▶ **Problem description**: In the listing that follows, locate the line containing "Click the plus icon next to Расписание" and the line containing "933x737 pixels.". Retype exactly those two lines and every line between them, and nothing more.

▶ **Exercise material**:
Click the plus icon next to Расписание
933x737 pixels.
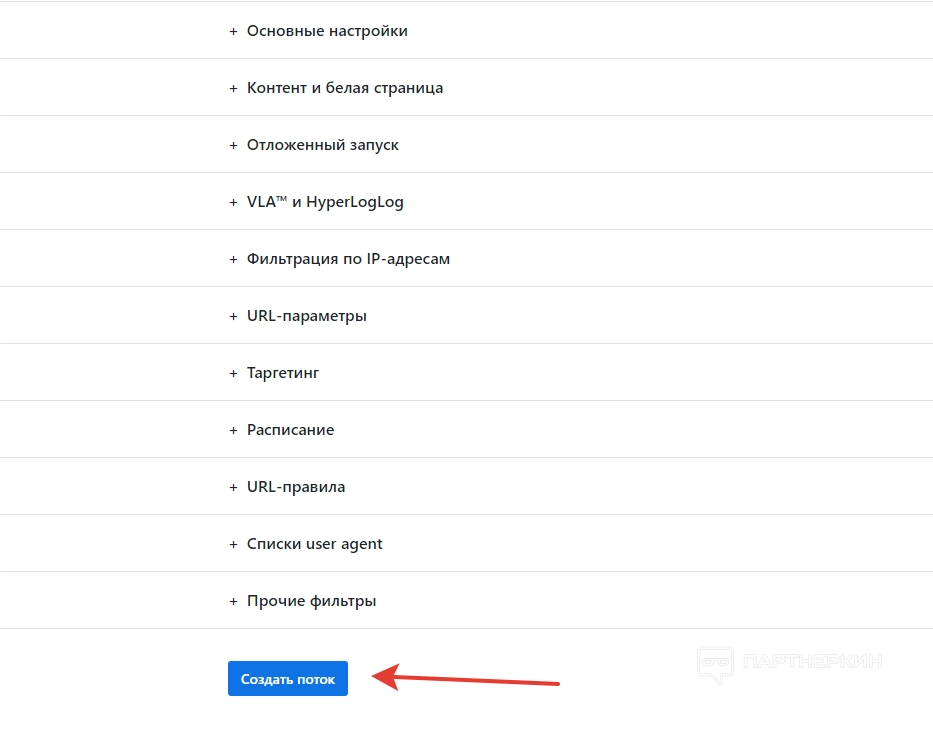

* * *

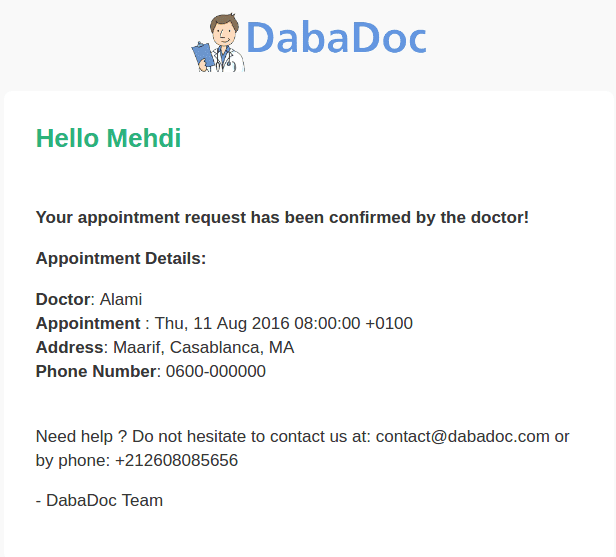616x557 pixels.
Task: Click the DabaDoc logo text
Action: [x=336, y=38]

▶ **The completed task**:
Click the plus icon next to Расписание
933x737 pixels.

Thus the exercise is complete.